Se retirer progressivement et tendre vers l'infiniment petit pour finalement se relier à une migration intérieure, et dresser un chemin vers l'humanité. Les mots à peine écrits ouvrent alternativement d'autres significations, puis d'autres, prêts à éclore. L'envie de se carapater le plus loin possible. Il y a des musiques qui vous transporte tel un vaisseau à la surface de l'eau. Un sanctuaire que Joanna Gemma Auguri a préservé du flétrissement d'un monde moribond.

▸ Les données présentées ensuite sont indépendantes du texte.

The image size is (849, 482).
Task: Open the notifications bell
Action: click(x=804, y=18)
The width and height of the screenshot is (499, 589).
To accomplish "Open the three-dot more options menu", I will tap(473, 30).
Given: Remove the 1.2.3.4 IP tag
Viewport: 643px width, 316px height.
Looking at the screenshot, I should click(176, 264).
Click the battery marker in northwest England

L'univers musical de Joanna Gemma Auguri pourrait être l'illustration des livres de Cormac McCarthy, par ses textures sonores mais tout autant par ses textes enracinés dans un rapport sensoriel, de tonalités héritées de plusieurs siècles, un portrait fragmenté dans une forme d'ascendance, qui prend aux tripes. Par sa musique, elle pose l'hypothèse d'une âme vivante au-delà de la vie, se construire avec ce qui nous manque le plus. Break Out est une libération du corps et de l'esprit. Joanna ne se contemple pas dans son reflet, mais dans une étreinte totale, elle embrasse l'immensité. Les chœurs qui accompagnent All You Can Eat sont comme des violons dont les crescendos montent vers la nef d'une cathédrale, pour se propager ensuite vers les chapelles rayonnantes.

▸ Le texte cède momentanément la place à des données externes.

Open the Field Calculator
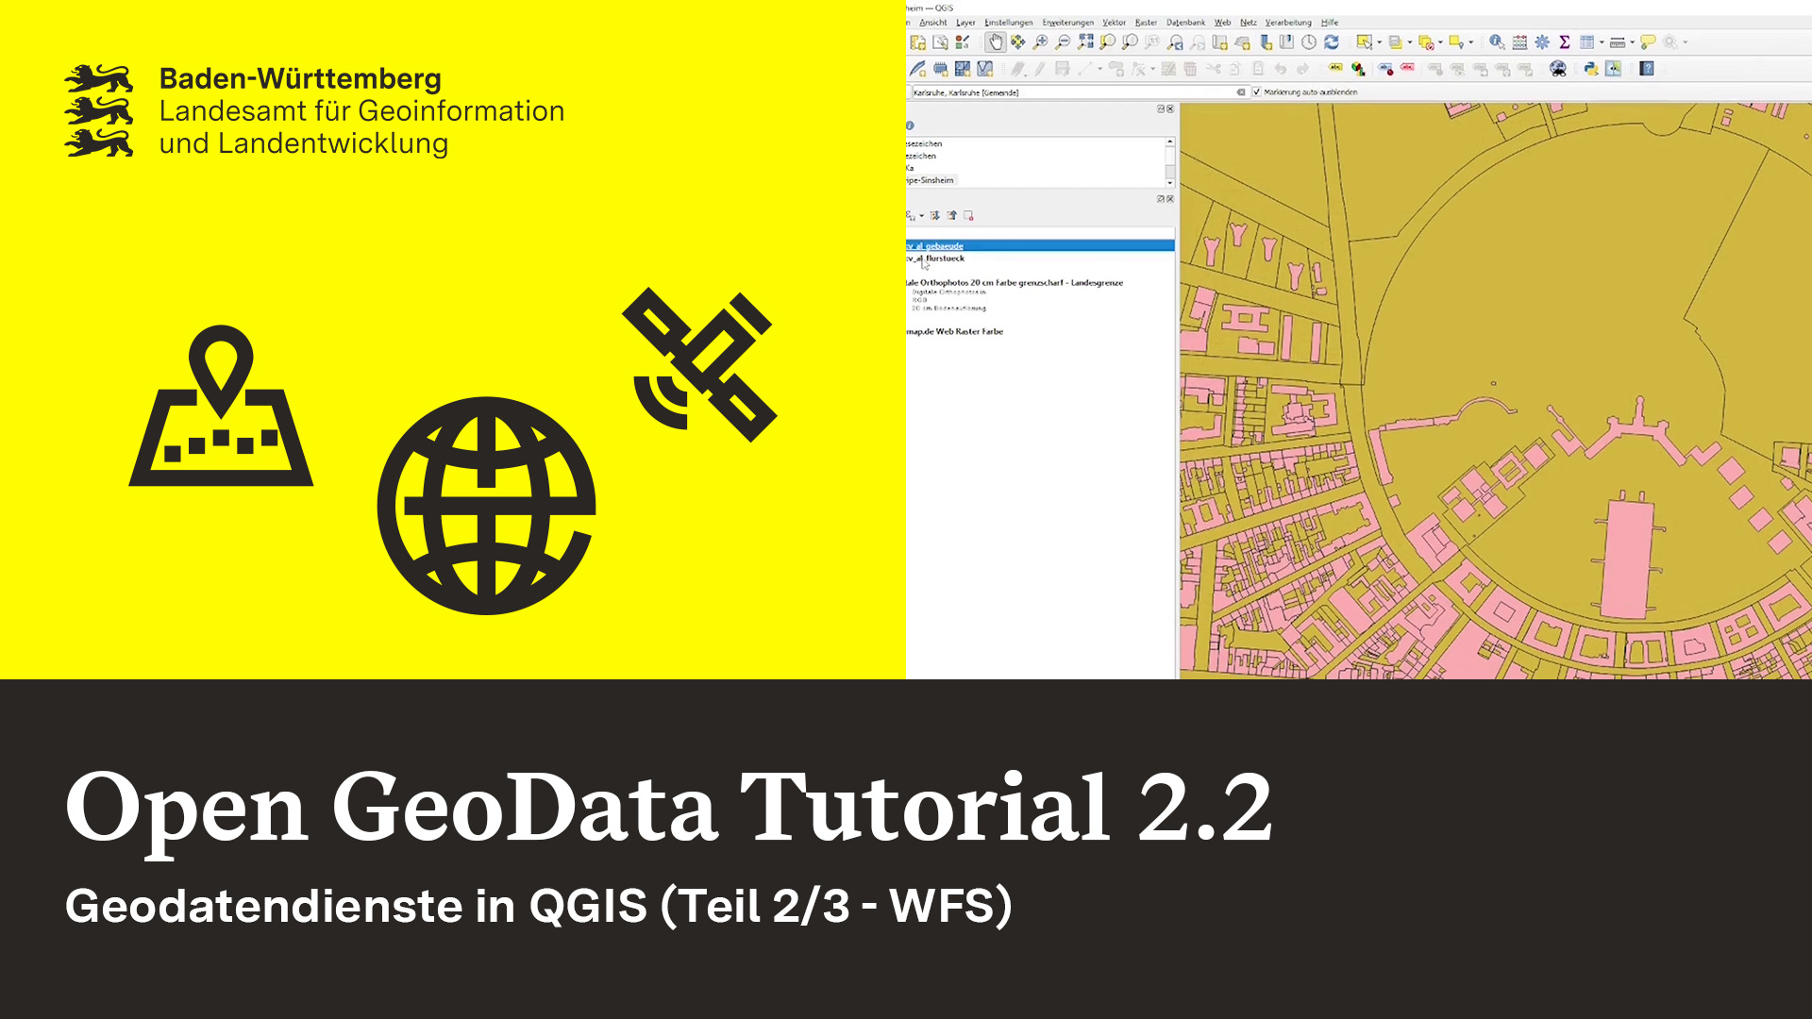The width and height of the screenshot is (1812, 1019). coord(1518,42)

Les troubadours des temps modernes ne se sont pas conformés aux tendances actuelles et ne se sont pas livrés à une quelconque nostalgie de leurs prédécesseurs. En périphérie, une nébuleuse composée de chantres folk (Sol Hess, Regular Girl) qui s'investit dans une toute autre vocation, renouer avec l'essence même de la musique acoustique. Joanna n'a pas remisé son accordéon, instrument qui dans le registre dark folk est un catalyseur de dissonances que l'on retrouvait déjà dans 16 Horsepower. De Berlin où elle réside, Joanna incarne le désenchantement autant que l'étrange beauté qu'il faut déterrer des profondeurs pour qu'elle puisse jaillir dans son essence la plus pure. On croit entendre Emily Jane White et tout un pan du dark folk (Petra Hermanova) qui se répand comme de l'encre sur une toile. La tension instrumentale que l'on percevait est à son paroxysme, Little Bird parvient à nous délivrer de notre environnement. La voix de Joanna plane sur un piano majestueux. Les arrangements musicaux sont proches de ceux de Mark Hollis, dépoilés, sans aucune fioritures, Ingo Krauss (ex-Trans Am) restitue la pureté du cithare, le détail de chaque corde à tel point que Alone nous semble être la confession la plus belle qui soit, et surtout la plus humble (il en est tout autant du dernier titre de l'album dont je vous laisse le soin de découvrir le titre).
Isle of Longing débarque avec des cuivres, ces derniers sont le vaisseau qui mène vers un abri, une bulle qui ne se dégonfle pas puisqu'elle englobe tout, comme des cercles solidifiés par le souffle expansif qui permet de naviguer. Le même zéphyr qui gonfle les voiles, les cordes vocales. C'est dans Circles que Joanna condense toute la douceur et la force de sa musique, on côtoie la musique liturgique de Lingua Ignota.
Hiraeth est un disque de tous les instants, automnal avant d'être hivernal, une renaissance, cycle de la nature. Incontestablement, l'album le plus abouti et le plus baroque dans son expression. On ne perd pas une seule goutte de cet élixir qui entrouvre les portes d'un ailleurs, indescriptible.